# Rats On the Go? Does anyone use harnesses or "Bonding Pouches"?



## MissHinasaki (Jul 29, 2009)

I've seen a lot of people selling manufactured and homemade harnesses and bonding pouches and I was wondering how difficult it is take your rats on the go. Is it a good idea or not? I've thought about reinforcing a fabric purse but I wanted to make sure that this is a feasible thing first and not just cute marketable ploy.


----------



## aqualaureena (Jun 2, 2007)

To be honest my boys all would just stick to my shoulder like glue and if they felt scared or cold they would get in my hood. I think it depends where your going, how long you have had them, what their temprement and how confident you feel.

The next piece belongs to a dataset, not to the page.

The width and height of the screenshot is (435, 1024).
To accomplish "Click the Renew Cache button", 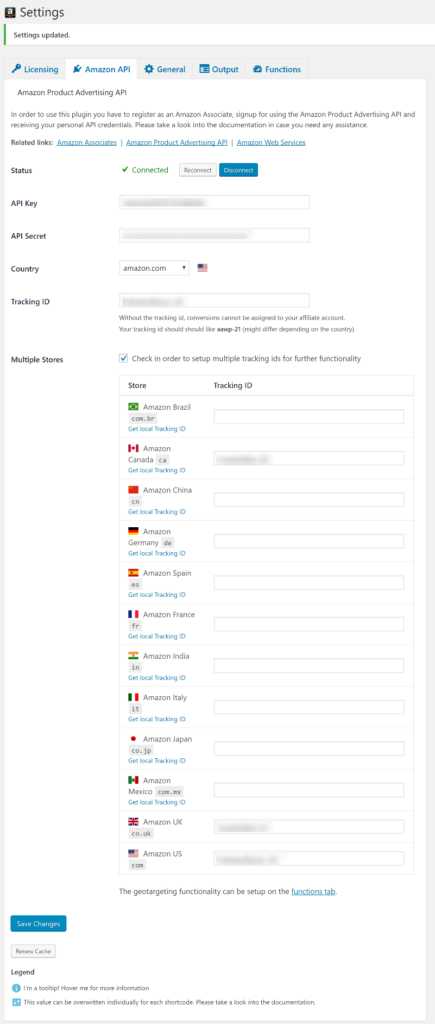I will [x=33, y=951].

If any part of you is unsure that they would stay on your or that they would be nervous maybe get a harness.


----------



## teresaisaacs (Jul 31, 2009)

with my first rat, lady B, i made a ''rat bag'' out of an old pair of jeans and lined it with fleece, i made it long enough to hang off my shoulder. she loved being carried around in it and would come to college with me in it(i went to animal college to study animal care.) she would coast along on my shoulder and then retreat into the bag should she want to go to sleep. i havent used a "rat bag" with any other rats i have had though, as lady B was she was an only rat and i didn't want her to get lonely


----------



## Corpseflower (Jun 12, 2009)

That sounds so cute teresaisaacs!

I've considered bringing one of my rats to school when it starts [I don't know if it's specifically against the rules, but people have brought rabbits, small dogs, skinks, and all sorts of things] but I have no idea what I would put them in all day! Haha. But that sounds like a cute idea.


----------



## chiklet1503 (Jun 12, 2009)

check out sugar glider bonding pouches or even small "dog purses" haha. There are plenty of options out there. I would just make sure you have something handy for snacks or whatnot in case they get a little antsy.

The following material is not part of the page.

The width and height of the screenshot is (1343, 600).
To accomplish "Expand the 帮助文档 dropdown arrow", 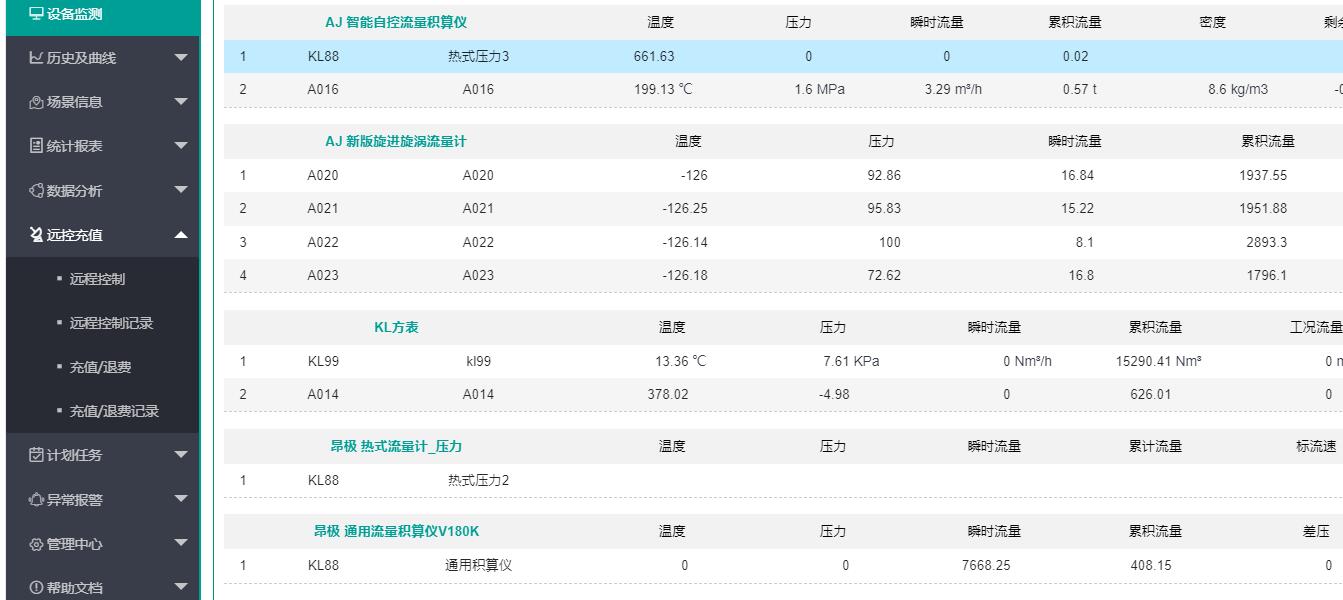I will click(x=180, y=588).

I was also considering either buying or making something to bring my girls around in. When they are all in my hood it's so heavy it pulls my sweatshirt back- Kinda feel like I'm choking LOL. I can only imagine when they are full grown...


----------



## teresaisaacs (Jul 31, 2009)

Corpseflower said:


> That sounds so cute teresaisaacs!
> 
> I've considered bringing one of my rats to school when it starts [I don't know if it's specifically against the rules, but people have brought rabbits, small dogs, skinks, and all sorts of things] but I have no idea what I would put them in all day! Haha. But that sounds like a cute idea.

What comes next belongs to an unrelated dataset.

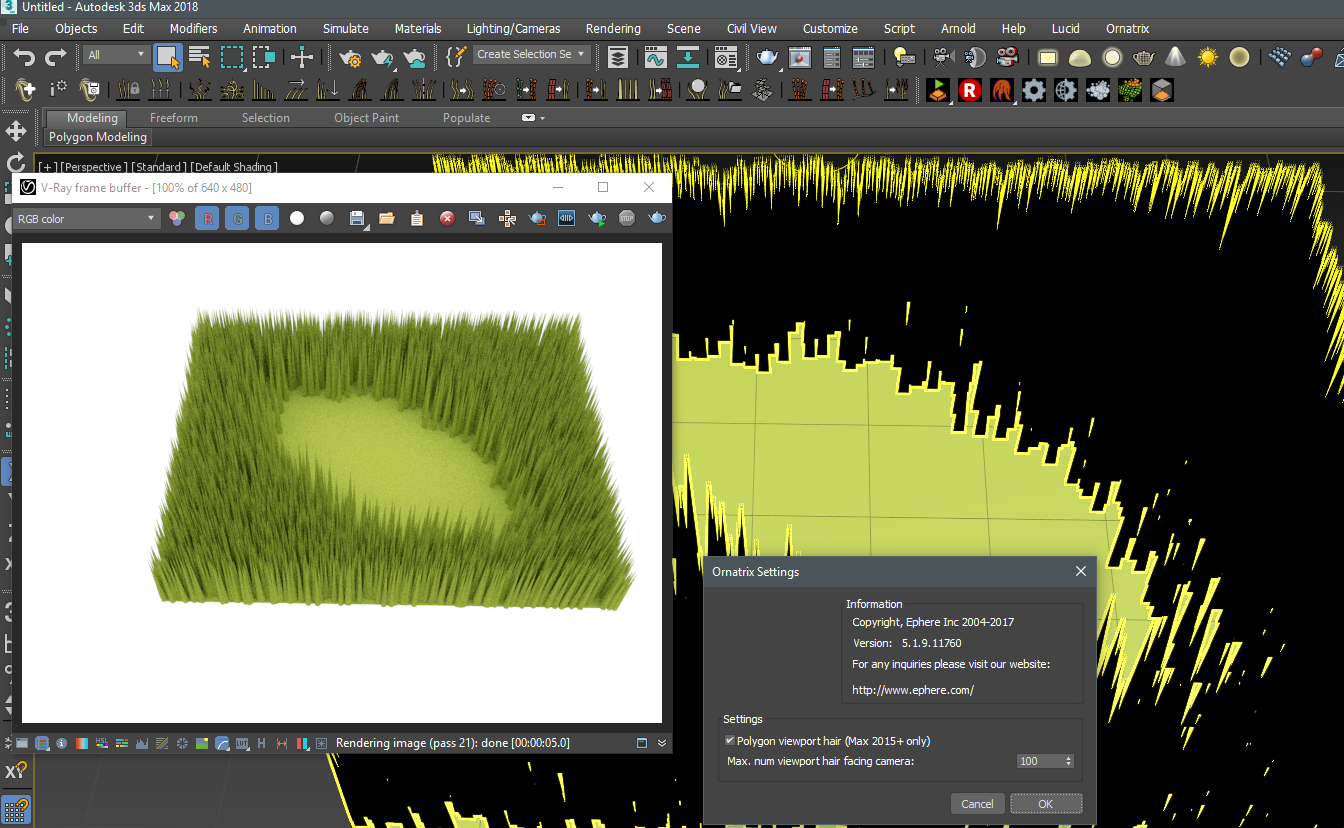This screenshot has height=828, width=1344.
Task: Uncheck Polygon viewport hair checkbox
Action: [730, 741]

i was fortunate that my college was an animal college so we had plenty of provisions for peoples pets to join us if we so wanted to, we just had to make sure who was bringing in what so we didnt mix predator and prey, and males and females. 

we had to make sure we took food and water bowls with us and a litter tray as well... which used to go on the end of my table, it was lovely taking my old rat into college for ratty play dates!! the college provided shavings for the litter box and water from the tap


----------



## MissHinasaki (Jul 29, 2009)

Corpseflower: Yea, I'm smuggling mine into a dorm room that doesn't allow pets. I live in a single so it's not really a problem. Worse case scenario, they live at my boyfriend's apartment. As long as your animals aren't loud, smelly, or damage any property, it'll work out.


----------



## aquaseafoam (Aug 3, 2009)

I'm using a pouch with my hairless girl, Pinky since she is less outgoing than Brainy. Also to keep her warm while we snuggle on the couch. She is also more laid back.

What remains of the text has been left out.